§ **Work task**
Count up the lines of the data below that contain the string "agent", then give only the total.

----------

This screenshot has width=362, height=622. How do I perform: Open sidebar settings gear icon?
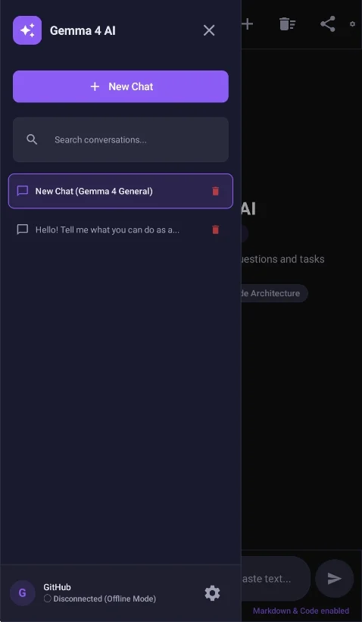tap(212, 593)
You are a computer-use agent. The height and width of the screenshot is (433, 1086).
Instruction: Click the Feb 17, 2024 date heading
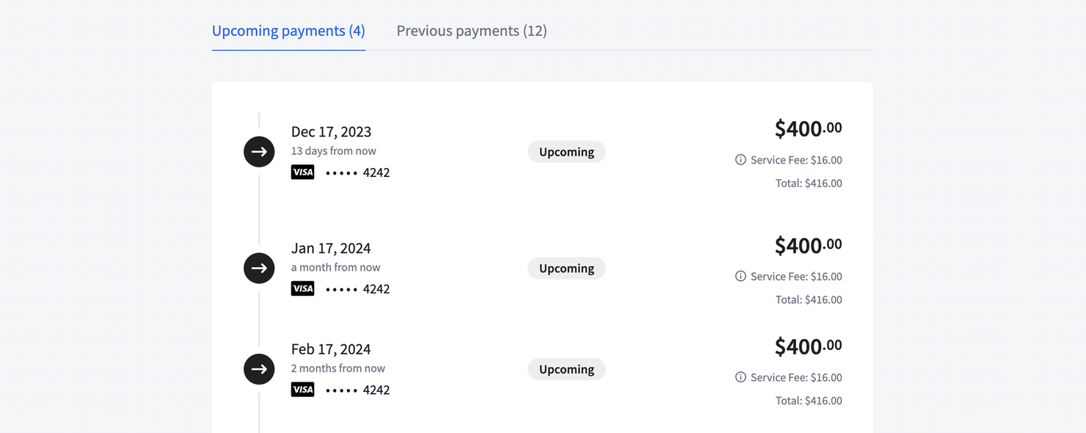331,349
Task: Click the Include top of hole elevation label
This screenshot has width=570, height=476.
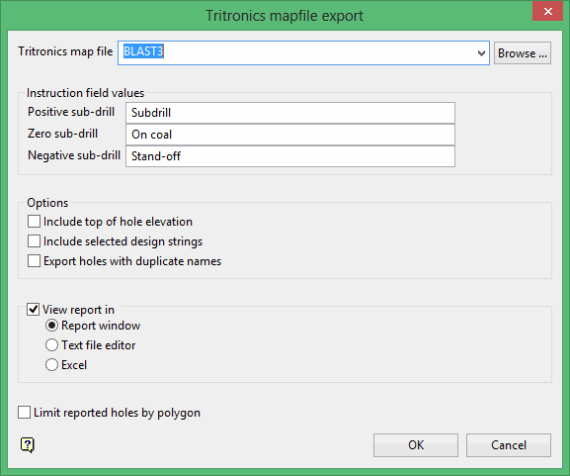Action: 118,222
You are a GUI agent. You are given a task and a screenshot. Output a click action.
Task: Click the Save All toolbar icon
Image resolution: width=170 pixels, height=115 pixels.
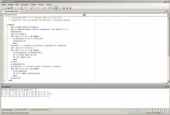point(11,8)
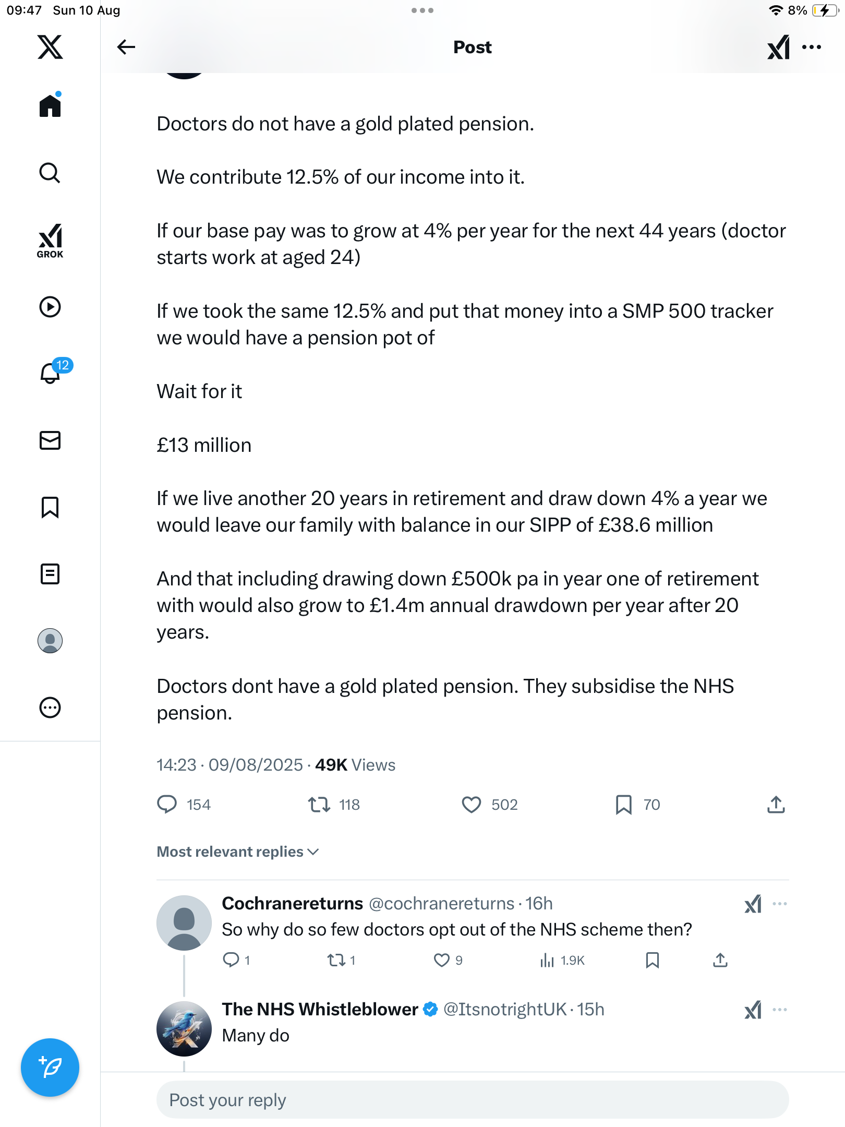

----------

§ **Result for this task**
2